Chicago Board of Trade Market News
Outlook: The November WASDE report was published on Monday and the yield for U.S. corn was estimated to be 173.4 bushels per acre. That was below the average trade estimate of 175.2 bushels. The majority of analysts were expecting yields to continue increasing above the October estimate of 174.2 bushels and the results of USDA’s analysis was actually lower. While the estimate was bullish in comparison to expectations, market participants seemed uncertain about how to trade because corn contracts had already increased 50 cents prior to the report as they followed a rally in the soy complex. There was also a common assumption that the pre-report increase in corn contract prices was temporary. The result is that contracts have only worked moderately higher as market participants took several days to digest the unexpected news.

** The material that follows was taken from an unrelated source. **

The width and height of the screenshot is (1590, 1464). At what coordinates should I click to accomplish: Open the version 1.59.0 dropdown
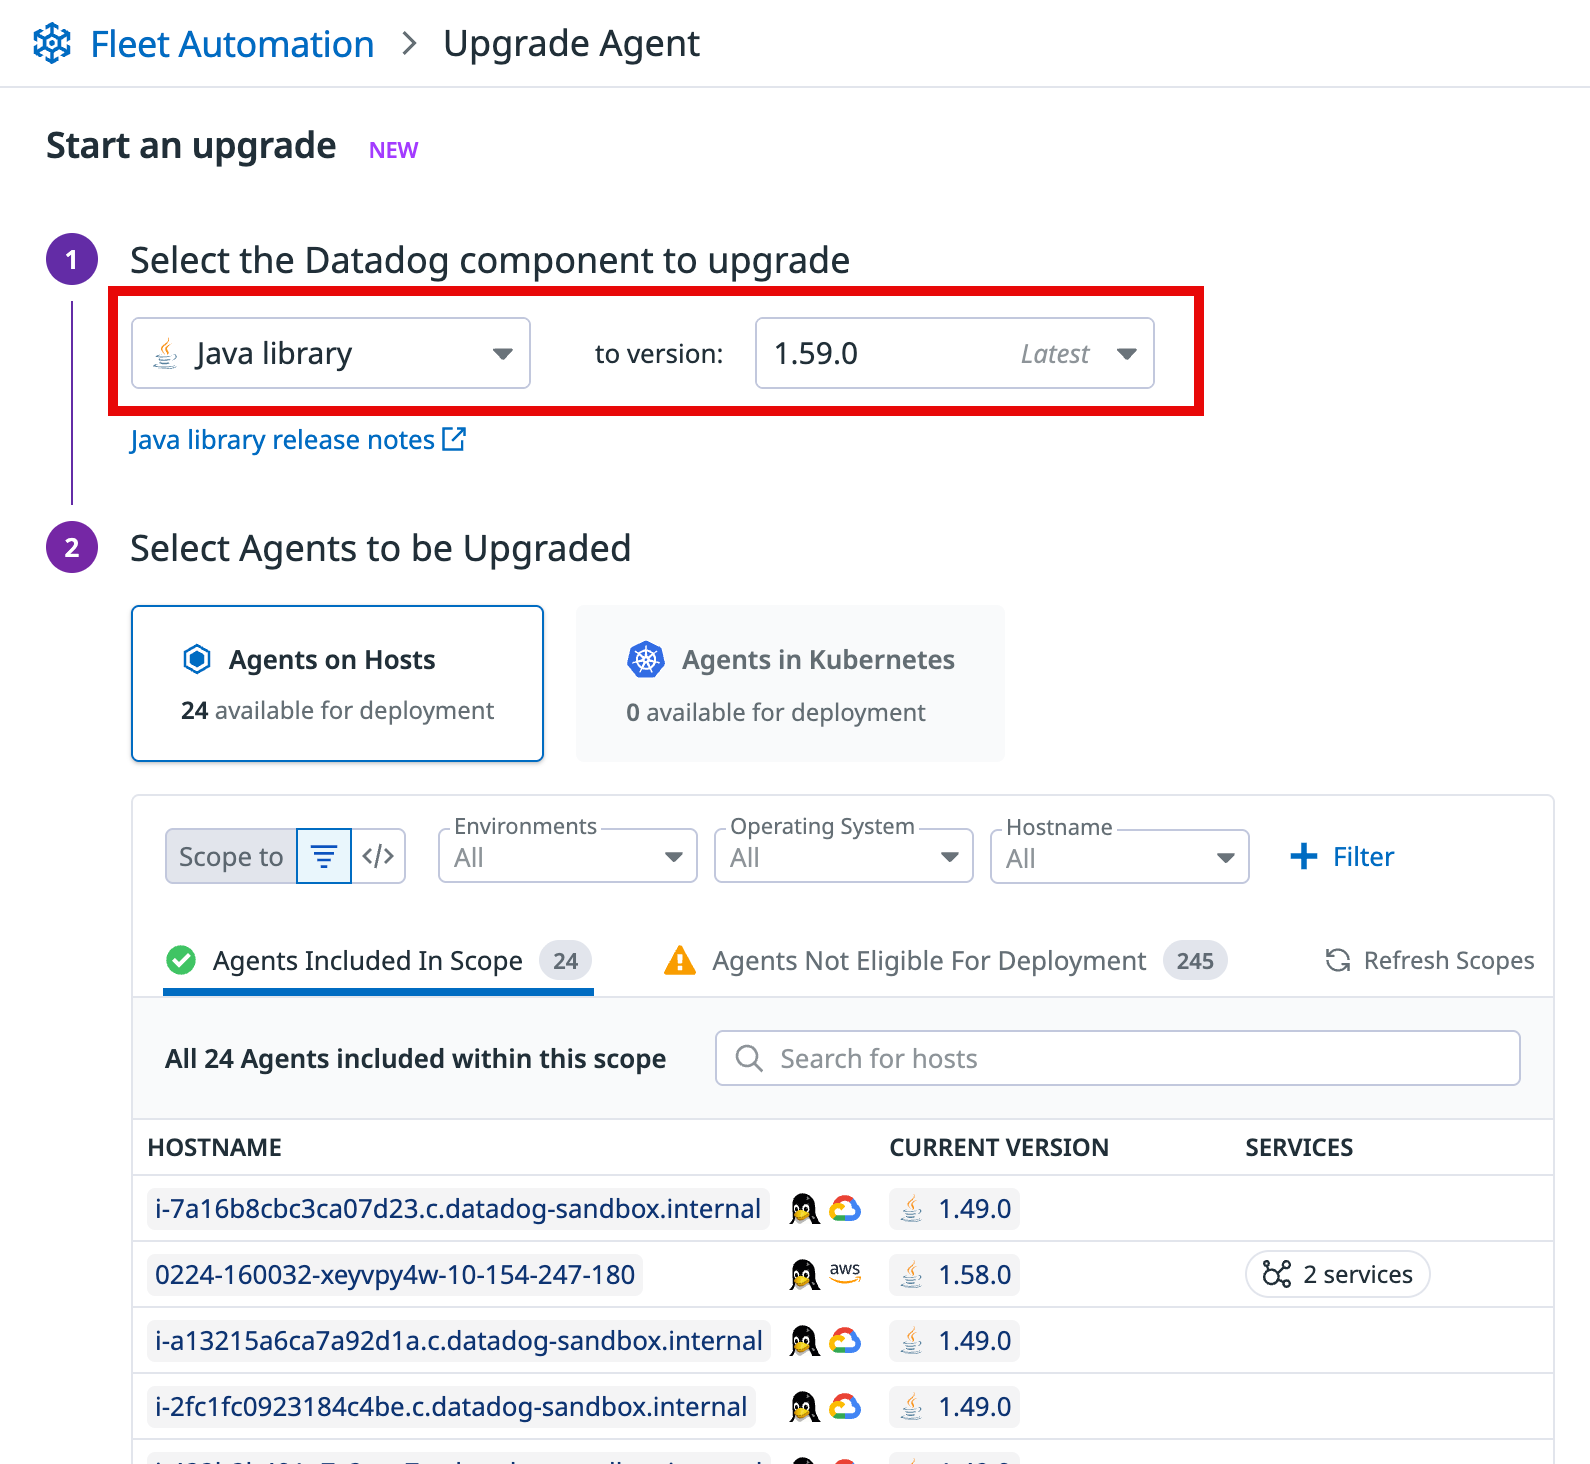click(954, 353)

The reduced U.S. corn yield estimate caused ending stocks for the current 2014/15 season to decline to 2.008 billion bushels. This is a comfortable level of ending stocks, but not cumbersome. Global corn stocks of 191.5 MMT means that export competition will be stiff, but the United States does not need to have a fire sale because its own feed grain production is unmanageable. Therefore, the likelihood of corn contracts returning below $3.50 diminishes. That prospect alters the interest of traders from seeking selling opportunities, with more limited potential, to seeking buying opportunities. Such a change in the mindset can alter the bell-curve of the trading range of probable prices. For example, a month and a half ago the probability would have been remote of the December contract ever retesting the July 7 gap at $4.10 per bushel. Now, such price action is no longer out of the question.